• What this task involves
Pull each line holding "will" out of the entries below.

• Input data
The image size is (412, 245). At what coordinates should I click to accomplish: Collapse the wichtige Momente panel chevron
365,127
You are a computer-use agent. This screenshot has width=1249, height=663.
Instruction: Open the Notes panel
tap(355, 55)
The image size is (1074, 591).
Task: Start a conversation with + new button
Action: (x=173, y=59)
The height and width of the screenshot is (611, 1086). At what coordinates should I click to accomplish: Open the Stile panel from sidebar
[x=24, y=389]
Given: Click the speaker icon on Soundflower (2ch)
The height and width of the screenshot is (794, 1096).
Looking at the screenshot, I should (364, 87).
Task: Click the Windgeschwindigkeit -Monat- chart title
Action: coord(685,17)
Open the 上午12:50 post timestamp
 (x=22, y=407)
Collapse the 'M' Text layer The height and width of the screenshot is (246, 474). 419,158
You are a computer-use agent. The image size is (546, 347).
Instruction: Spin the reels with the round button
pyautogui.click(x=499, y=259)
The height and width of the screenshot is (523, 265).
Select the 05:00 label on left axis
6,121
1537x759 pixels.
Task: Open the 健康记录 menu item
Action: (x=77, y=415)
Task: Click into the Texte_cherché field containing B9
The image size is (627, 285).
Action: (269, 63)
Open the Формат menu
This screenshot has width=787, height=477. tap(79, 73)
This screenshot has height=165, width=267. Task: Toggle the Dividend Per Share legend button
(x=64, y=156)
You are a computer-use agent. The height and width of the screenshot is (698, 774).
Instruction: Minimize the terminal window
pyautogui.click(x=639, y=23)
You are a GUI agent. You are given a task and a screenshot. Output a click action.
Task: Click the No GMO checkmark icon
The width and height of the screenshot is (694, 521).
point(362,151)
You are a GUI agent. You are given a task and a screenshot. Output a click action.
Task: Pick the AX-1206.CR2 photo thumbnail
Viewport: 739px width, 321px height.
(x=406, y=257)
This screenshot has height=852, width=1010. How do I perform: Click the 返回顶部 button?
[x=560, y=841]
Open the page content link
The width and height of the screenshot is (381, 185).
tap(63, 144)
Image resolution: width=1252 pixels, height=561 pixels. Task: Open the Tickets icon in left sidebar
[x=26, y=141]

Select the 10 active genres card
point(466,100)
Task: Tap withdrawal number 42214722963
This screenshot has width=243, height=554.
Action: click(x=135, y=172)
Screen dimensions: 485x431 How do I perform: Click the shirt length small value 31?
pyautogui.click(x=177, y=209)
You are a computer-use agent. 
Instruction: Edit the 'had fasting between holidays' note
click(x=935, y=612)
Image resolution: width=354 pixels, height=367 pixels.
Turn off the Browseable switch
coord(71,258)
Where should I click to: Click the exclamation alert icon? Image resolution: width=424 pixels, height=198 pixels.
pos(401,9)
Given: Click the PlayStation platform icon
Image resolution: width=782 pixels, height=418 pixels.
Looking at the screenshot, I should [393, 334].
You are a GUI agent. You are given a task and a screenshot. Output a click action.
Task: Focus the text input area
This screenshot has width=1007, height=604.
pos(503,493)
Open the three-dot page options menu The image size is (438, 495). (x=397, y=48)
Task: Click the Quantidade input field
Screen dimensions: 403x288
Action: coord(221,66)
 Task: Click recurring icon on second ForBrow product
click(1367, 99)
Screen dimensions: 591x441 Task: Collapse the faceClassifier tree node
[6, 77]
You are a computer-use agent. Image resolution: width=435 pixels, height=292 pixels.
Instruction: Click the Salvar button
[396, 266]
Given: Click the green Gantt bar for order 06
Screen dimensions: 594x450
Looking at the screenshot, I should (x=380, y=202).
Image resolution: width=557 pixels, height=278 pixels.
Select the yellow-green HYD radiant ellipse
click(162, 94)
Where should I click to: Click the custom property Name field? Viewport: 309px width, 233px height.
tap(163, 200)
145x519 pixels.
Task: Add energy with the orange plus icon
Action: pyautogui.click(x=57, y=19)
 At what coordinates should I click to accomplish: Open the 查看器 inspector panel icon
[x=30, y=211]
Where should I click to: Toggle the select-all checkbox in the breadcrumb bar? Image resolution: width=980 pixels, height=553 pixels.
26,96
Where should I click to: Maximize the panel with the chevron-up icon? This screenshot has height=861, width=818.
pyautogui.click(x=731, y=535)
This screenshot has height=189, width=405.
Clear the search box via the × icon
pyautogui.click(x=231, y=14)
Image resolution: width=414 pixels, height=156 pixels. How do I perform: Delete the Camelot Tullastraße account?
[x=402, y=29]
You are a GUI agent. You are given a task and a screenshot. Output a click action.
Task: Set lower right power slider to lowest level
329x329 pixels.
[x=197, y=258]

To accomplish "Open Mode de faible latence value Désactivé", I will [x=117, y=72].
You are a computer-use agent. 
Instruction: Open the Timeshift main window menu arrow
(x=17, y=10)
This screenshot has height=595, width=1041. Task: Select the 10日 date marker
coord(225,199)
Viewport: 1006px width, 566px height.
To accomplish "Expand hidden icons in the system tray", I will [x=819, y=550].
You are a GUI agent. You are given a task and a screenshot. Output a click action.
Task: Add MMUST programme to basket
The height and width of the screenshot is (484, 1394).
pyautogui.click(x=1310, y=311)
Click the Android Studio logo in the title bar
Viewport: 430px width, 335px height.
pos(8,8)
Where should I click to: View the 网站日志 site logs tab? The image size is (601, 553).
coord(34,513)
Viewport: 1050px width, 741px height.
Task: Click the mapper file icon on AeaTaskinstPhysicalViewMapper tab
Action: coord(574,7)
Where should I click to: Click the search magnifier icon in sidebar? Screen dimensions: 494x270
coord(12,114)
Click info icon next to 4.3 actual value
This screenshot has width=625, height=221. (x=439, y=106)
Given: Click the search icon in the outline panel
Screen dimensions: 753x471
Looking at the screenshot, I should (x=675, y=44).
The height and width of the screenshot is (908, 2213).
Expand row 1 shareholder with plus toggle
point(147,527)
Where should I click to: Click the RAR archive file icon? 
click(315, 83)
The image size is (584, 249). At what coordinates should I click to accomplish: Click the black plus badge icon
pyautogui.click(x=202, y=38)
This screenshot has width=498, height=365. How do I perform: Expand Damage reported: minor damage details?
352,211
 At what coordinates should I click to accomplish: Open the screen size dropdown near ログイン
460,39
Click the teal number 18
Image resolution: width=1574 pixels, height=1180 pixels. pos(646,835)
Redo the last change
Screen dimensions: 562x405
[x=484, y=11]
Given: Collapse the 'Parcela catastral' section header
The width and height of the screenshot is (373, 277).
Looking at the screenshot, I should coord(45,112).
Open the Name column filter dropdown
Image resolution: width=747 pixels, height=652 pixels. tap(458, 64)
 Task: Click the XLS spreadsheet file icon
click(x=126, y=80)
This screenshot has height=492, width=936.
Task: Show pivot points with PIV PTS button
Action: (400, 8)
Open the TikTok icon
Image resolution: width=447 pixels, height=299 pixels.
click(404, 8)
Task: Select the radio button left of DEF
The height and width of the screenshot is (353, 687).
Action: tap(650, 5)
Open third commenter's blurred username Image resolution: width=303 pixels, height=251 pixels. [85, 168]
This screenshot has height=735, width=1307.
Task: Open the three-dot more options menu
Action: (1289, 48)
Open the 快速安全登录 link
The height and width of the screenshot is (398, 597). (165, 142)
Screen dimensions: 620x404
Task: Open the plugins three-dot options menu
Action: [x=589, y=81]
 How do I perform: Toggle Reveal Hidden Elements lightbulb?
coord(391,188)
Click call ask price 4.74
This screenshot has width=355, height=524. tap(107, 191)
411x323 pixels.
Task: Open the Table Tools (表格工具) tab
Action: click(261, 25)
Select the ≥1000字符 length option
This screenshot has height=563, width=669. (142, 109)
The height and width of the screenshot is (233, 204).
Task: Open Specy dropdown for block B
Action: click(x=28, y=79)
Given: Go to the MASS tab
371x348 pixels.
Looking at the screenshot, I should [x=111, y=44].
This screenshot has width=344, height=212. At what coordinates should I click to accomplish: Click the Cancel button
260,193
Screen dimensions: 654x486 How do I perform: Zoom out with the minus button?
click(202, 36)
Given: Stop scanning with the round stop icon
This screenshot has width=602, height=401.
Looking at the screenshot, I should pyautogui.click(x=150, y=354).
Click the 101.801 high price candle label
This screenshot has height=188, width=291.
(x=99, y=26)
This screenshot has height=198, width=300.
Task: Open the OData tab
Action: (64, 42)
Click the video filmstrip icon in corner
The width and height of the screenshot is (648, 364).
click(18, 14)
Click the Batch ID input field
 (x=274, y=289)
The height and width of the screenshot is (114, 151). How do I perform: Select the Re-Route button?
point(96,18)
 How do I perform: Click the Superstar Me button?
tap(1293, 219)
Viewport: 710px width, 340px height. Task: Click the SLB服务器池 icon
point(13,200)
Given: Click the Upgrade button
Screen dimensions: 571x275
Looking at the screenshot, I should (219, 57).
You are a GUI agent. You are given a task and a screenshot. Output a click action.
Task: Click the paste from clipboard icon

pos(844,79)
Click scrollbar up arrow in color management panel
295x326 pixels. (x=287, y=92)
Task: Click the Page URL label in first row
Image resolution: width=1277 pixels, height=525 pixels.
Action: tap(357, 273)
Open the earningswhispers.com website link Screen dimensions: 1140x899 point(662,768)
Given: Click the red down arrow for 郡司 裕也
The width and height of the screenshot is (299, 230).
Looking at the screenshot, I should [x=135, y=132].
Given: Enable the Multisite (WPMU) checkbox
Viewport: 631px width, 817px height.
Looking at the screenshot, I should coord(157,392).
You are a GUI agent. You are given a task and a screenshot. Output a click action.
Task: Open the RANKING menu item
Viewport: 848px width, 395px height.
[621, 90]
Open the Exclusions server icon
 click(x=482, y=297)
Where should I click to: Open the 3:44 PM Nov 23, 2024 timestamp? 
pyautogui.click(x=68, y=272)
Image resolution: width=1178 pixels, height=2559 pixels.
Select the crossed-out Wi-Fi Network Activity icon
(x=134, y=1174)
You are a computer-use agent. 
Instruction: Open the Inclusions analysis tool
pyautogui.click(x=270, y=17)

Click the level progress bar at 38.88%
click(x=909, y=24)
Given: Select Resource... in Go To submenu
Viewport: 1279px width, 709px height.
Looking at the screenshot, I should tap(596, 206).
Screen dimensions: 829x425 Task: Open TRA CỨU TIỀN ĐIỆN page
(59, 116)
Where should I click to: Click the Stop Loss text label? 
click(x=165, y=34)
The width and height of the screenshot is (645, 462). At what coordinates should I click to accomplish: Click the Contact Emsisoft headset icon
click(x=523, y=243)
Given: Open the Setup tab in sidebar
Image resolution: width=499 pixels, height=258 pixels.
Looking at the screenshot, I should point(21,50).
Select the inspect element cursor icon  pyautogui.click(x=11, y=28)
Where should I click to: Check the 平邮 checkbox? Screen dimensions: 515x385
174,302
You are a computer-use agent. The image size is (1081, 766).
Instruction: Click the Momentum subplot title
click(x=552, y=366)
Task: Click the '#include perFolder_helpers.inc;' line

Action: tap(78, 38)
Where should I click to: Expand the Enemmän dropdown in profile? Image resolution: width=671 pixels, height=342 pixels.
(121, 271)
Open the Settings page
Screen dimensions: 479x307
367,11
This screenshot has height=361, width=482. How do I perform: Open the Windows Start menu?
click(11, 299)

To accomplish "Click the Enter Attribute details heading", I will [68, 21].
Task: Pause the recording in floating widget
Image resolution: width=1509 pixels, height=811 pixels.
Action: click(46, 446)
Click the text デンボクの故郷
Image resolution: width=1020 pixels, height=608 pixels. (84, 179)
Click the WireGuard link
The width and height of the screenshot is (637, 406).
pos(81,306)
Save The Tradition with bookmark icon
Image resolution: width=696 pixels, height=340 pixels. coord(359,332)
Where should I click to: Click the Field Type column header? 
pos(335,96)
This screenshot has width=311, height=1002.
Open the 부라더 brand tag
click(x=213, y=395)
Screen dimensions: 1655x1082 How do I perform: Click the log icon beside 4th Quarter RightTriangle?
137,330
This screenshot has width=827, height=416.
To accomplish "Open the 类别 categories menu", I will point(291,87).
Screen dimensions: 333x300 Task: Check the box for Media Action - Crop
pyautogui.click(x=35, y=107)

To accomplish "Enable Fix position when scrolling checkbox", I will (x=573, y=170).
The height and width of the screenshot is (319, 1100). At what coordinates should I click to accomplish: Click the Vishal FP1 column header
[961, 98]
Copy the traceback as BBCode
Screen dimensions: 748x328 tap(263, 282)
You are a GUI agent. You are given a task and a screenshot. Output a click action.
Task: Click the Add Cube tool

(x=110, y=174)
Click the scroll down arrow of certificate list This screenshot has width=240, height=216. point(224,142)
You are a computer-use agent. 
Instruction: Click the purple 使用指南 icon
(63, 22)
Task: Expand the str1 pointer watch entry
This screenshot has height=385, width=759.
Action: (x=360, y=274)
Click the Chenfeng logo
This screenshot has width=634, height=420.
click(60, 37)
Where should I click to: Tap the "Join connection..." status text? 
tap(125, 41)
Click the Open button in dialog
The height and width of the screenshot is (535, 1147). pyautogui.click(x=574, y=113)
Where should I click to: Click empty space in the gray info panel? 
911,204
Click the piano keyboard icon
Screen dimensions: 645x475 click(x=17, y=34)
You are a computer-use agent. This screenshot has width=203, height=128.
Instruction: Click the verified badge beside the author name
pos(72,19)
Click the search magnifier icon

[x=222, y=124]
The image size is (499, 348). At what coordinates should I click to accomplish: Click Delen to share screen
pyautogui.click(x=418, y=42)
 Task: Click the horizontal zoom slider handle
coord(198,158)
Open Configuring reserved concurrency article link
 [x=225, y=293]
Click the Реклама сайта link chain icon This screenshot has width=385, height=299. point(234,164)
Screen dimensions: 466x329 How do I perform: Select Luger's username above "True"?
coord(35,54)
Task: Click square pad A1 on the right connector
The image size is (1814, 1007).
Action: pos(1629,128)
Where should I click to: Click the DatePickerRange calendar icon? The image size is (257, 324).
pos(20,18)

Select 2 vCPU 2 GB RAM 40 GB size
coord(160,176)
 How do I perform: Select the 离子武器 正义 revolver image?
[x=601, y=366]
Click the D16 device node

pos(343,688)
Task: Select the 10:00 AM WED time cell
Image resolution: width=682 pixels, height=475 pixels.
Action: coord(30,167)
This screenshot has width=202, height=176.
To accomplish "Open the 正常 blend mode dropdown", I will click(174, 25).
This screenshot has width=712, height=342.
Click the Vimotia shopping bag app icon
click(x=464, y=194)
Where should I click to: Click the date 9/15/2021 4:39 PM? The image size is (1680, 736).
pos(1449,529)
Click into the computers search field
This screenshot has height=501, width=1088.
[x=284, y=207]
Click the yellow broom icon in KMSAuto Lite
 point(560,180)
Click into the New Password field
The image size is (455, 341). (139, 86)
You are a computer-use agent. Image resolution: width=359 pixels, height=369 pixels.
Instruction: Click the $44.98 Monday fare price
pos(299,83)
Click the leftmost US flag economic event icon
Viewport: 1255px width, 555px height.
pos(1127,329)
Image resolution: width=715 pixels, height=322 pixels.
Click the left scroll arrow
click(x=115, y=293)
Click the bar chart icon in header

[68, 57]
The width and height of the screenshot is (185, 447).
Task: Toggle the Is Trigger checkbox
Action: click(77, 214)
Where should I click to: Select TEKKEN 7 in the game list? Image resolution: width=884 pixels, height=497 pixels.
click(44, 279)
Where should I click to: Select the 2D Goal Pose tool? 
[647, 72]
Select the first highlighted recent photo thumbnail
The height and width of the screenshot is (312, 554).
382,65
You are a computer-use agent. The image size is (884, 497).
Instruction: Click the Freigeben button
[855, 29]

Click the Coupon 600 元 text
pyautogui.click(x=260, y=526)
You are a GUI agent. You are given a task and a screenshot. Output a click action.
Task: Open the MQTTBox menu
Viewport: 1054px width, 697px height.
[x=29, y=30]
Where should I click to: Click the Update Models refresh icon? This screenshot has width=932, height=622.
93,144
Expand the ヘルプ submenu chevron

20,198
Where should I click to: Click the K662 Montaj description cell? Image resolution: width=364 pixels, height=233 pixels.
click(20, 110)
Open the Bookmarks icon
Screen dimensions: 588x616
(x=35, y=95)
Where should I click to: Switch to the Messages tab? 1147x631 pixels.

• Result of this exercise
To accomplish "Open Mode de faible latence value Désactivé", I will [x=117, y=72].
To accomplish "Expand hidden icons in the system tray", I will [x=819, y=550].
To accomplish "Click the Enter Attribute details heading", I will [68, 21].
To accomplish "Open the 类别 categories menu", I will point(291,87).
To accomplish "Enable Fix position when scrolling checkbox", I will (x=573, y=170).
To accomplish "Open the 正常 blend mode dropdown", I will click(174, 25).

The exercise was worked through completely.